Collected data
▼
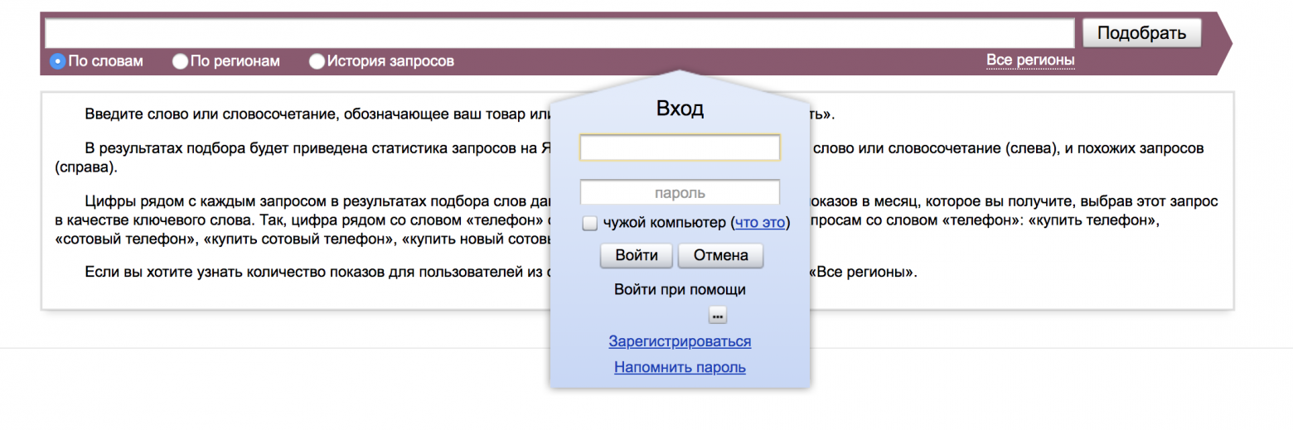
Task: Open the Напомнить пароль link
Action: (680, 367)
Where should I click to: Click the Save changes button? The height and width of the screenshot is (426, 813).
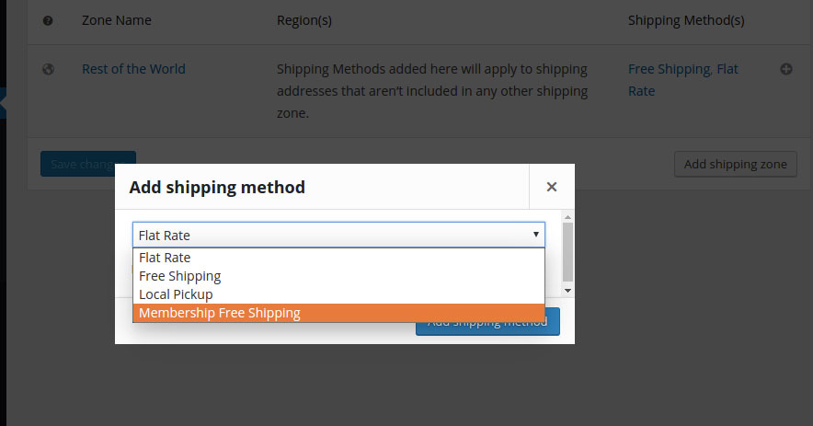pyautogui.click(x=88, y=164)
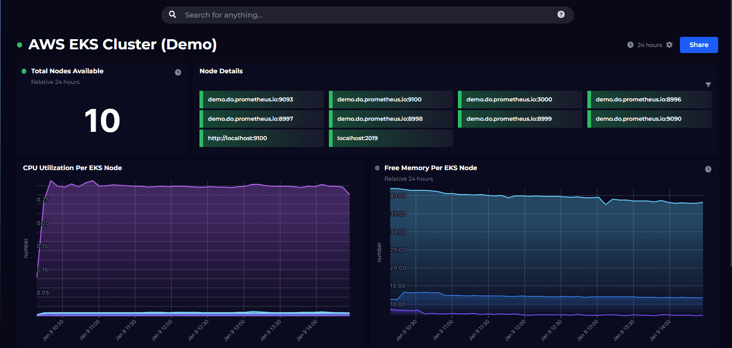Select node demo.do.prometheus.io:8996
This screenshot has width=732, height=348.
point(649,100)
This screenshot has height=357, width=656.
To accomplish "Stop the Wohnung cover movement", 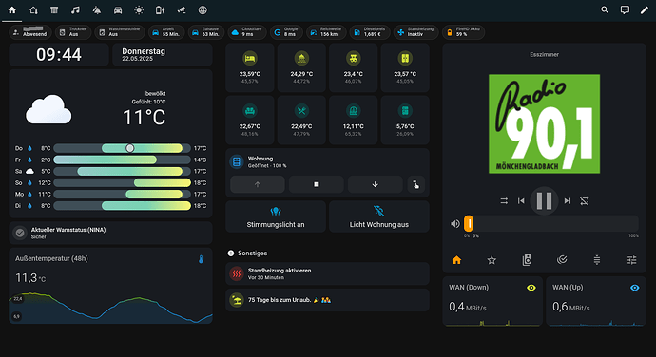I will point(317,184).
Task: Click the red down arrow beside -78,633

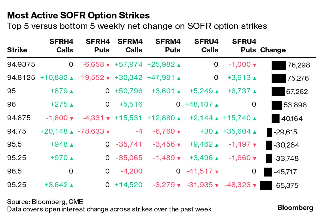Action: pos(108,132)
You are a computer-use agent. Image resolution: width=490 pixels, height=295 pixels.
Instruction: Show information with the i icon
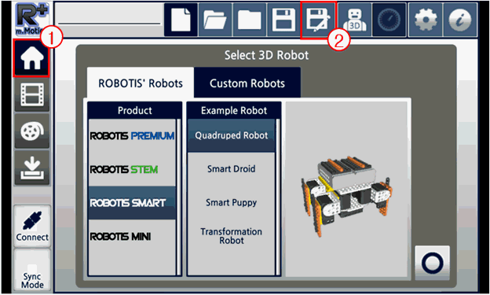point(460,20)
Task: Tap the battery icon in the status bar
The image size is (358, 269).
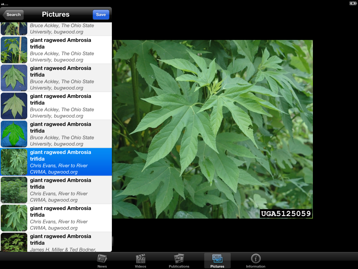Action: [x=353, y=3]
▲
**Action item**
Your answer must be exactly the lines from the one with "You are a computer-use" through the final line of the data, with no pictures in it.

**Solution**
You are a computer-use agent. Image resolution: width=490 pixels, height=295 pixels.
Instruction: Show information with the i icon
point(460,20)
Task: Tap the battery icon in the status bar
The image size is (358, 269).
Action: [x=353, y=3]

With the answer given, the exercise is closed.